- **Requirement**
Please write out the stretch of lines from the one containing "Click the blue" through the end of the lines, replacing "Shading" with "Modeling" and keeping everything else unchanged.
------
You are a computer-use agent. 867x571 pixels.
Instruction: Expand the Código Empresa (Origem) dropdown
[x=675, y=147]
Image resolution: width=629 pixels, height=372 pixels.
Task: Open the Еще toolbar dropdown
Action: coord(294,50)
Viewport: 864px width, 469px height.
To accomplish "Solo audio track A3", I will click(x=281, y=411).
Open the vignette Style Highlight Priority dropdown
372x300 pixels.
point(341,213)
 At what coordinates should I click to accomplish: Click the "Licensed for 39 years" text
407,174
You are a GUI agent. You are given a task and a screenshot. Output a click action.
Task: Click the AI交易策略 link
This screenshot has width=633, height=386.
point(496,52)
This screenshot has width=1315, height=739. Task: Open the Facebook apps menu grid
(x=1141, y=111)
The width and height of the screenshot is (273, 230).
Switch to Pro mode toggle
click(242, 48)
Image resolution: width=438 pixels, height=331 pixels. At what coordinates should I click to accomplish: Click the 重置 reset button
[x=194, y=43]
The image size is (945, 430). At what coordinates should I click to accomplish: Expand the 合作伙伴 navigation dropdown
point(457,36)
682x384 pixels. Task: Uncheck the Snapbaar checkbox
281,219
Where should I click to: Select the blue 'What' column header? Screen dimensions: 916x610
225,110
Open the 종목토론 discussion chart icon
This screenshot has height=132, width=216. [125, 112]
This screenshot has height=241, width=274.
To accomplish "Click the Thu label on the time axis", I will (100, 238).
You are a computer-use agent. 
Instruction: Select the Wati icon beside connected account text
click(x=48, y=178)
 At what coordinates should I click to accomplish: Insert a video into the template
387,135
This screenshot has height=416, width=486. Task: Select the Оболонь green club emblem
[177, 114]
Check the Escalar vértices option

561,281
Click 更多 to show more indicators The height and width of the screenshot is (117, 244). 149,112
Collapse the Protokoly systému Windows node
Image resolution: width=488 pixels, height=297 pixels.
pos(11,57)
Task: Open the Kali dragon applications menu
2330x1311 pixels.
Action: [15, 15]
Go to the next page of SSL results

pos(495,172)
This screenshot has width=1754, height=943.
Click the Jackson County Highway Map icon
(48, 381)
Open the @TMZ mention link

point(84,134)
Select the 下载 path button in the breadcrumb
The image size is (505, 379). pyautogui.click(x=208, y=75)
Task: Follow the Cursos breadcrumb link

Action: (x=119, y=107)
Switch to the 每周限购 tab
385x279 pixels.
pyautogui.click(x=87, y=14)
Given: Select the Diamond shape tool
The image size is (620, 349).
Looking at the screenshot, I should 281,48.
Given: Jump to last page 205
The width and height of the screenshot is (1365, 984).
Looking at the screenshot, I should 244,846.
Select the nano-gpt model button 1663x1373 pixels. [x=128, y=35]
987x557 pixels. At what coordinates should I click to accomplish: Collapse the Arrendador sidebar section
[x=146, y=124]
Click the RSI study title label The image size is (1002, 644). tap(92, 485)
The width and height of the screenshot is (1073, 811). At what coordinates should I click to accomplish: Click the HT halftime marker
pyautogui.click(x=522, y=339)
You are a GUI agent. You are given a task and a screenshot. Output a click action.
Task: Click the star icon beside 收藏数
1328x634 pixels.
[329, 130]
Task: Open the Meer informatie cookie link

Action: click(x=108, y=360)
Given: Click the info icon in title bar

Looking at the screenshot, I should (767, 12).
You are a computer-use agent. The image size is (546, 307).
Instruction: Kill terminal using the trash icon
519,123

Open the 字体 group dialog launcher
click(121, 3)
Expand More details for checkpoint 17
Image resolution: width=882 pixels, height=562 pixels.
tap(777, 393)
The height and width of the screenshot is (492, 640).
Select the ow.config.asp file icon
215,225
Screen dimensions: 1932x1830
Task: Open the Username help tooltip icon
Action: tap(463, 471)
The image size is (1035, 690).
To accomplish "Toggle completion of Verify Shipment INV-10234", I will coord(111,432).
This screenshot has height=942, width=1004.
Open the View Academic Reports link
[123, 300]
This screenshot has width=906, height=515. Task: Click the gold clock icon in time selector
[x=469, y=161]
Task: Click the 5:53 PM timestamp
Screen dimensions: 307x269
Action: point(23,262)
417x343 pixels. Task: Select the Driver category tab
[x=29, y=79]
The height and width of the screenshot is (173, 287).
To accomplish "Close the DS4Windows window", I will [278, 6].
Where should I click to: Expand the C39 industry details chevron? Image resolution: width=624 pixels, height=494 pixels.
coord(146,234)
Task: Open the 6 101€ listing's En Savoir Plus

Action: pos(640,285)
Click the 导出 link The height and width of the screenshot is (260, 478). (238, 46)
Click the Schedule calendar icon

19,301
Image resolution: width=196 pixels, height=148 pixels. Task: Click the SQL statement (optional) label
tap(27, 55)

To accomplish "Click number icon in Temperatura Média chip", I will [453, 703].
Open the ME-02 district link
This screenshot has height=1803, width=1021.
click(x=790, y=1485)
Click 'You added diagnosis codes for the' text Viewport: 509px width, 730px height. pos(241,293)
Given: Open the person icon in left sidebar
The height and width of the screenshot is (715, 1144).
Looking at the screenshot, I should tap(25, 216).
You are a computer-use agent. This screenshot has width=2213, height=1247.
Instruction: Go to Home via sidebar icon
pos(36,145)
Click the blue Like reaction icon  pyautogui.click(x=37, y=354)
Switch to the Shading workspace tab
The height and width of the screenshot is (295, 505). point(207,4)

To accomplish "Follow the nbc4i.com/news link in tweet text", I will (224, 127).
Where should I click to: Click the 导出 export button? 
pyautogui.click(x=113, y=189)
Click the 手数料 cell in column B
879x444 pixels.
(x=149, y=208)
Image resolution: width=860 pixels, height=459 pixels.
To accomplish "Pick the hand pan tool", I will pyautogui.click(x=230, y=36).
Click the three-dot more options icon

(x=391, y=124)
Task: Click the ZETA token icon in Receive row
------
- **Exercise output**
Click the blue Like reaction icon  pyautogui.click(x=37, y=354)
Switch to the Modeling workspace tab
The height and width of the screenshot is (295, 505). point(207,4)

To accomplish "Follow the nbc4i.com/news link in tweet text", I will (224, 127).
Where should I click to: Click the 导出 export button? 
pyautogui.click(x=113, y=189)
Click the 手数料 cell in column B
879x444 pixels.
(x=149, y=208)
Image resolution: width=860 pixels, height=459 pixels.
To accomplish "Pick the hand pan tool", I will pyautogui.click(x=230, y=36).
Click the three-dot more options icon

(x=391, y=124)
Task: Click the ZETA token icon in Receive row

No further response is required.